Diffusion and convection in vapor crystal growth

Abstract

The dynamics of diffusion-limited vapor growth are analyzed for three cases: growth of microscopic crystallites immediately following nucleation, growth of crystals when vapor transport from the source is due entirely to diffusion, and growth of crystals when vapor transport is increased by natural or forced convection. In the convection case the rate-determining step is the diffusion of the vapor through a boundary layer in the gas phase adjacent to the growth interface. Forced convection decreases the thickness of this boundary layer and leads to rapid growth. It is shown that in this case the growth rate is proportional to the first power of the concentration difference between the source and the interface, and to the square root of carrier gas velocity. The growth rate expression contains one adjustable constant which depends on the geometry of the system.
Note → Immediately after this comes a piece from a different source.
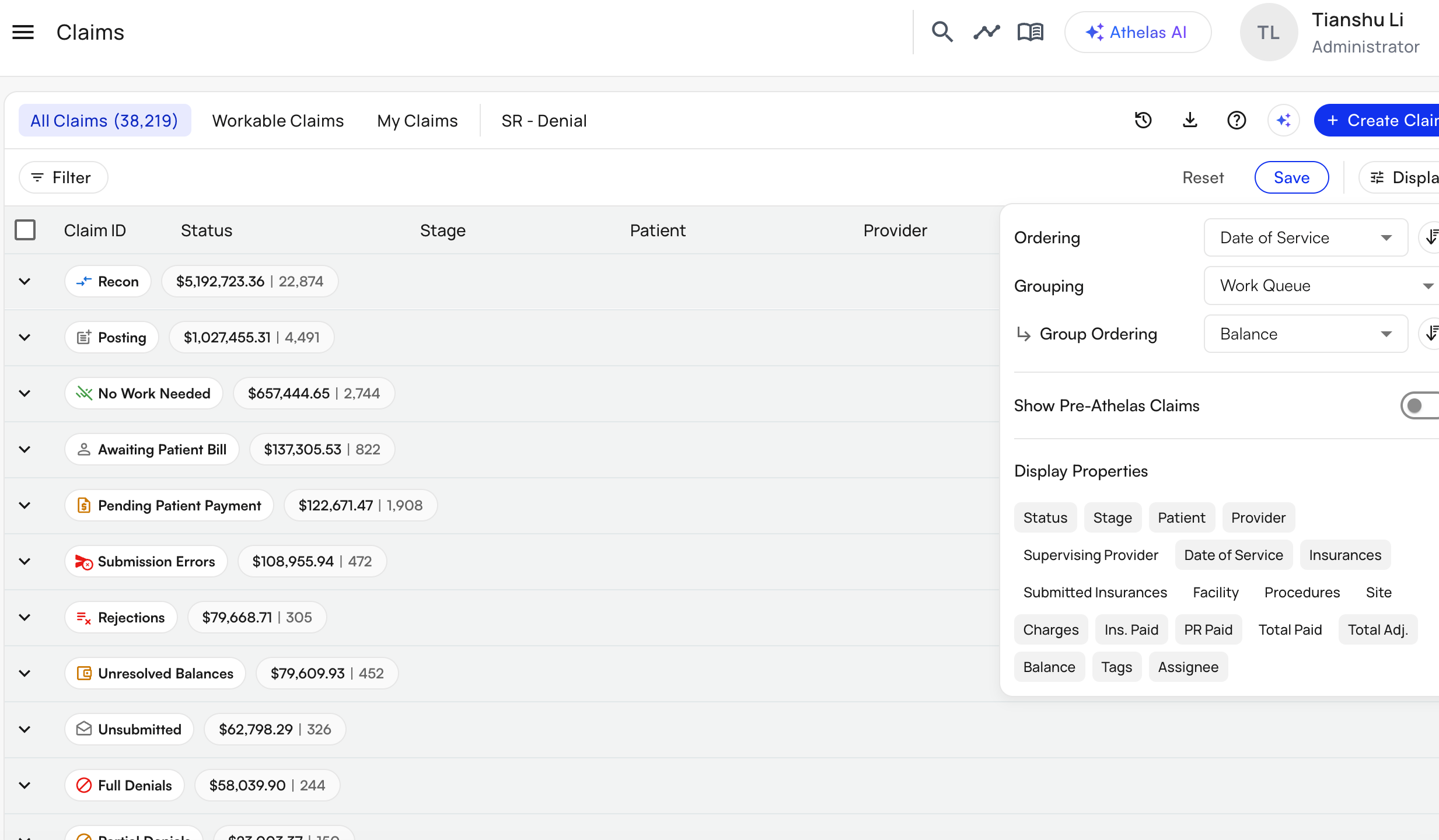Open the book documentation icon

pos(1030,32)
The stability of the growth interface is analyzed in terms of constitutional supercooling. It is shown that a heat source must be introduced between the source and the growth interface in order for a plane interface to be stable. The use of forced convection permits the introduction of a virtual heat source at the outer edges of the boundary layer. Crystals of iodine and camphor have been grown in a system in which forced convection makes it possible to control both carrier gas velocity and the temperature gradient at the interface. The observed growth rates exhibit the calculated dependence on concentration difference and gas velocity, provided that the interface gradient is suitably adjusted for smooth growth. A maximum smooth growth rate of 4 mm/hr was achieved for iodine and camphor, a value approaching rates of growth from the melt.